We can grasp the Easter claim of “No Dead Ends” because the story of an empty tomb is a graphic reminder that we simply turn a page and the story of Jesus continues! Six weeks later on this Ascension Sunday however, the gospels all come to an abrupt end and the claim of “No Dead Ends” carries some baggage that’s necessary to acknowledge.

Every year at our spring confirmation retreat we take time for theological dialogue on a variety of topics raised by the class. I’m always impressed by the thoughtful questions and insights they offer. One issue that seems to arise repeatedly is the difficulty of believing in the idea of ascension when the whole notion of Jesus’ physical body rocketing off to orbit the earth or to galaxies unknown, seems ludicrous in our current worldview.

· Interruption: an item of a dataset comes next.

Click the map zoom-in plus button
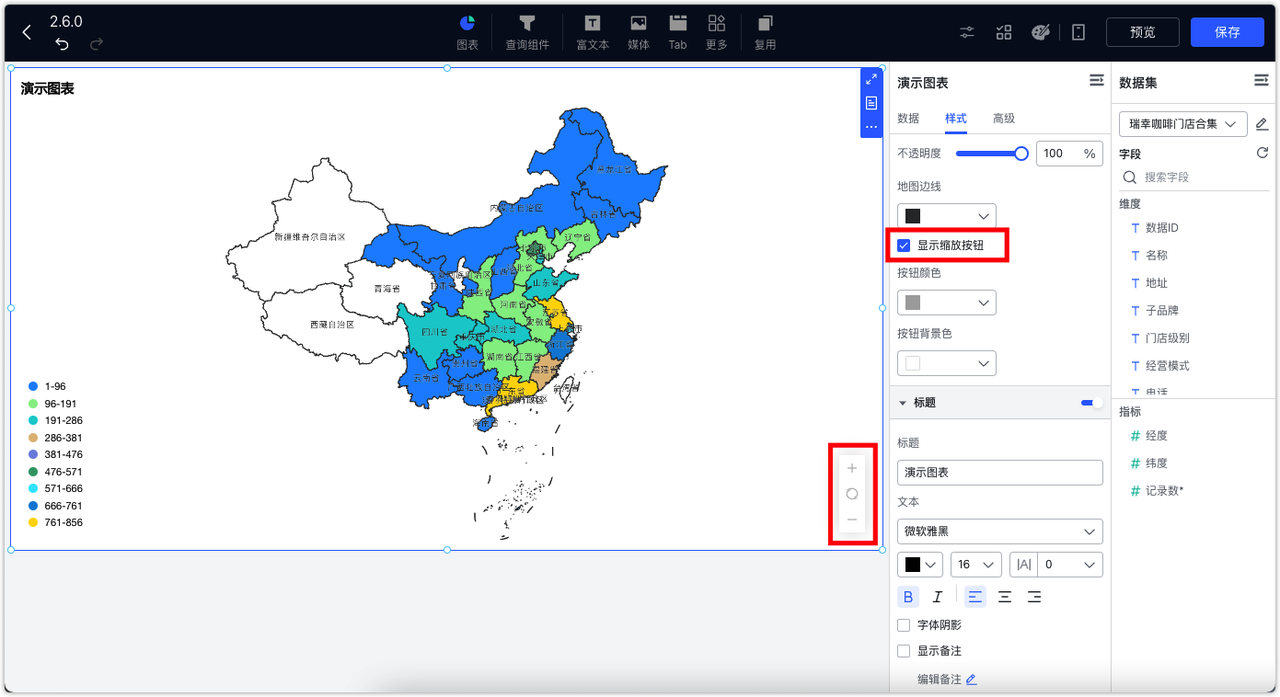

It’s such an odd understanding in fact, that it hinders the confirmands’ ability to even believe in the concept of resurrection. I can only assume that it’s a question that many parents and grandparents wrestle with as well.

All four gospels, Matthew, Mark, Luke and John include accounts of post-resurrection encounters with the risen Christ. All four gospels include farewell conversations of comfort and commissioning between Jesus and his disciples. All four gospels allude to a spiritual presence of Christ that continues into the future. But curiously, only two gospels, Mark and Luke carry this ascension story that culminates in a mind-boggling ascent of Jesus’ body levitating toward the sky and disappearing from sight.

While Matthew was written primarily to a Jewish audience and John to an early church audience, Mark and Luke were written primarily to a Gentile audience, namely Greeks and Romans. The pagan religious traditions of the Greeks and Romans had a difficult time comprehending the spiritual importance of the physical world. There was always a dualism between the heavenly realm of the gods and the earthly realm of mortals with only periodic “slumming” by the gods in undesired interactions with humanity.

What an audacious, but transforming image the ascension story must have been! Painting a picture of an earthly body infiltrating the heavens! What if, the author’s point was not to literally launch a body to float aimlessly in outer space, but rather to figuratively establish a link between earth and heavens, between material and spiritual, between human and divine? The way that I read Mark and Luke is that the authors used the image of the bodily ascension of Jesus to boldly declare that our world can truly become God’s world and God’s world truly is our world! The sacraments we share today, both baptism and Holy Communion declare the very same thing – that dualism is dead. The relationship of human and divine is as close as water, bread and cup!

This understanding offers a new vision of what resurrection is all about. Resurrection is not resuscitation; it’s not simply an Automated External Defibrillator jolt that restores movement to this deteriorating package of flesh and bones. Who’d want to spend eternity in the zombie-like bonds of this body anyway? No, resurrection isn’t just a transition to quantitatively more life; it’s a transformation to a qualitatively different kind of life.

I’ve read that if you put a buzzard in a pen that is 6’ x 8’ and is entirely open at the top, the bird, in spite of its ability to fly, will be an absolute prisoner. The reason is that a buzzard always begins a flight from the ground with a run of 10-12’. Without space to run, as is its habit, it will not even attempt to fly, but will remain a prisoner for life in a small jail with no top.

While resuscitation infuses us with the energy to get up and run around the pen again, resurrection breaks down the walls that imprison us and allows us to experience life in a way we never previously perceived. Resurrection of an addict isn’t just restoring that person to their pre-abuse life; it’s transforming that person into a self-identity as one who will always be recovering. Resurrection of a relationship isn’t just gluing together broken promises; it’s transforming connections to those based on love and trust. Resurrection of hope isn’t just idle dreams; it’s transforming our view of future to see from God’s perspective. Resurrection of the body isn’t just decomposed bodies crawling from a grave; it’s the very essence of who we are, being given wings to soar!